[Opening DATASET CONTENT section]
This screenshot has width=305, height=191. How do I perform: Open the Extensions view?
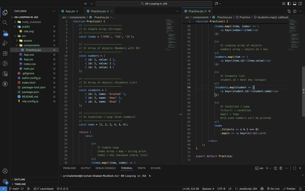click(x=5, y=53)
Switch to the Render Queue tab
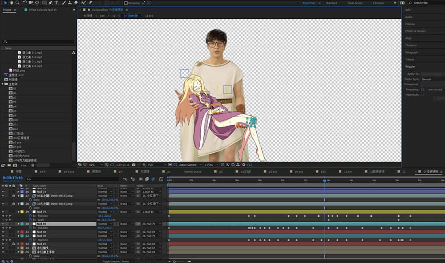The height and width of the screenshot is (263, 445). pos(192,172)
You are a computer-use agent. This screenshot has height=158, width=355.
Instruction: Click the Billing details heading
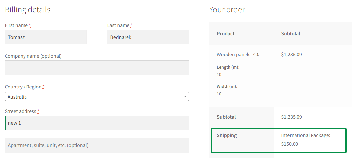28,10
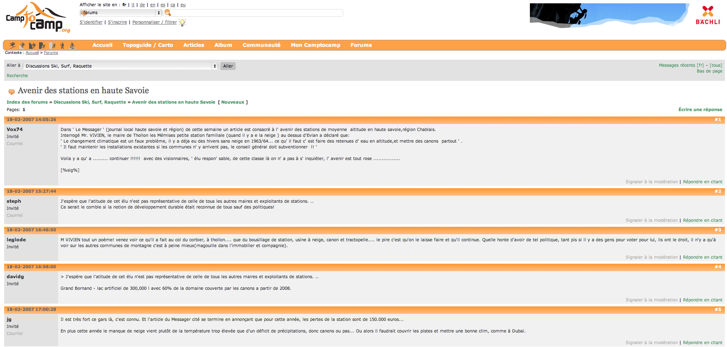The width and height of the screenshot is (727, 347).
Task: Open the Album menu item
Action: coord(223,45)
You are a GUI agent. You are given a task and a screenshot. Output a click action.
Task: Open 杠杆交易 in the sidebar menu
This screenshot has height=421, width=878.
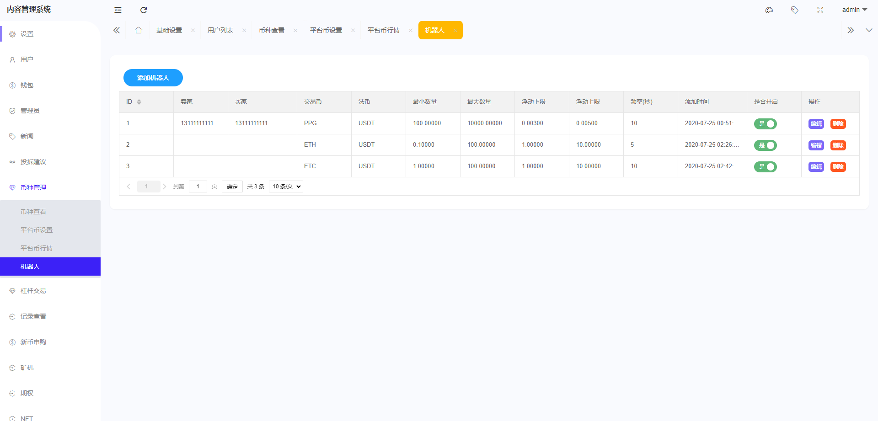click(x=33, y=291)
[Closing DATASET CONTENT section]
[Opening DATASET CONTENT section]
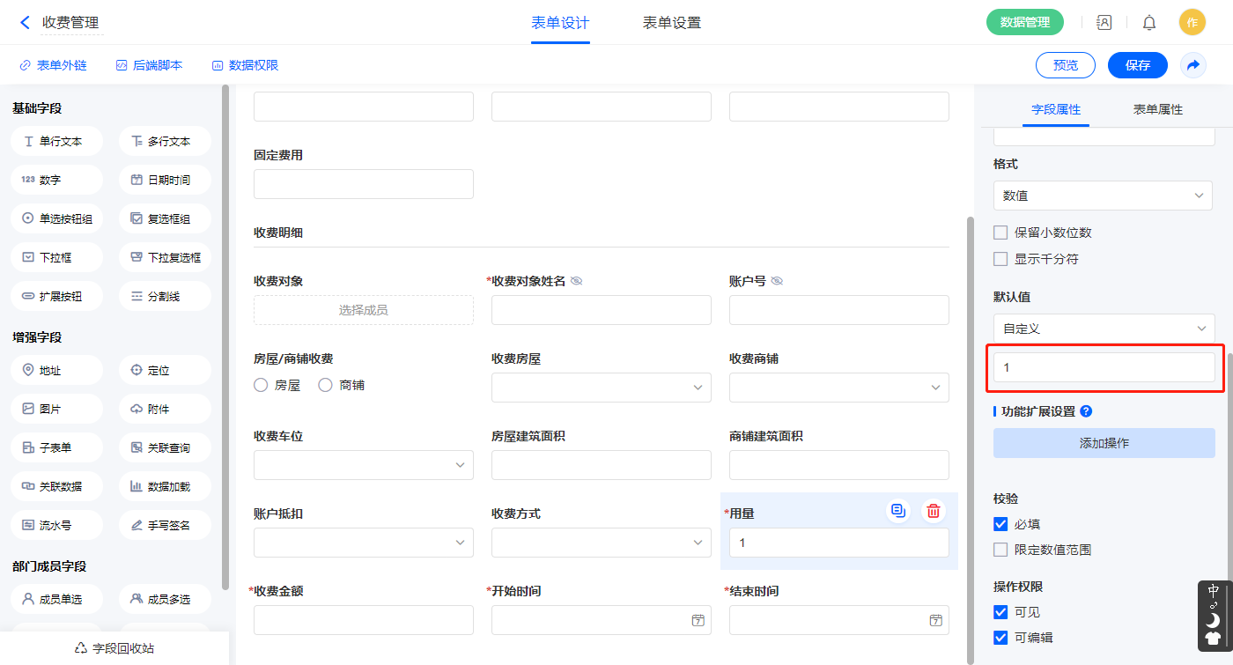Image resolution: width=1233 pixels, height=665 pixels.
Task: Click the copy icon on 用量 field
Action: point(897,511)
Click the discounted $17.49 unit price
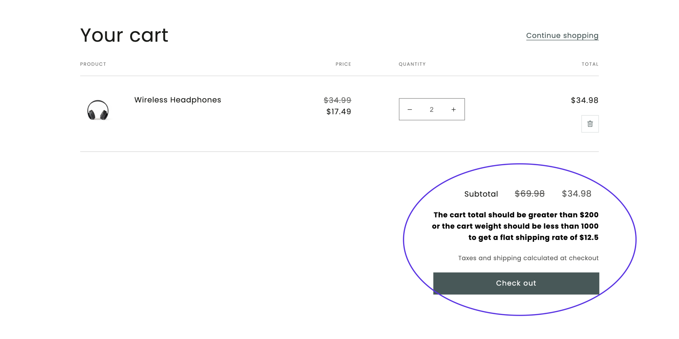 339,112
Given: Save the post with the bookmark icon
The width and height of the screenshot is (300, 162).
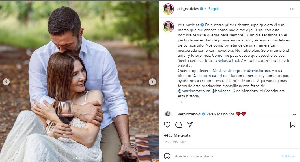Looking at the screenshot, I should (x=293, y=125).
[Closing DATASET CONTENT section]
[Opening DATASET CONTENT section]
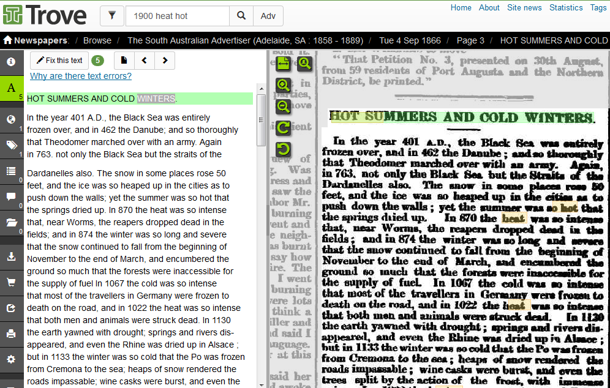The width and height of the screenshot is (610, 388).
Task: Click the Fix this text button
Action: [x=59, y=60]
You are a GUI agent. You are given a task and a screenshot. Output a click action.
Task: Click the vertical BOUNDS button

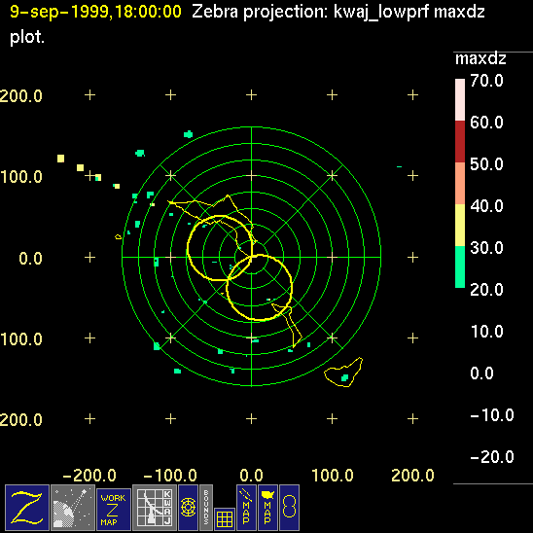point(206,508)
[Closing DATASET CONTENT section]
## DIRECTIONS
Print from the line containing "Instruction: Click the" through the line containing "Task: Open 杠杆交易 in the sidebar menu" in the data above, exactly as the lines stand, and omit every picture.

## RESPONSE FOR THIS EXERCISE
Instruction: Click the Billing details heading
28,10
The width and height of the screenshot is (727, 347).
Task: Open the Album menu item
Action: coord(223,45)
You are a GUI agent. You are given a task and a screenshot. Output a click action.
Task: Open 杠杆交易 in the sidebar menu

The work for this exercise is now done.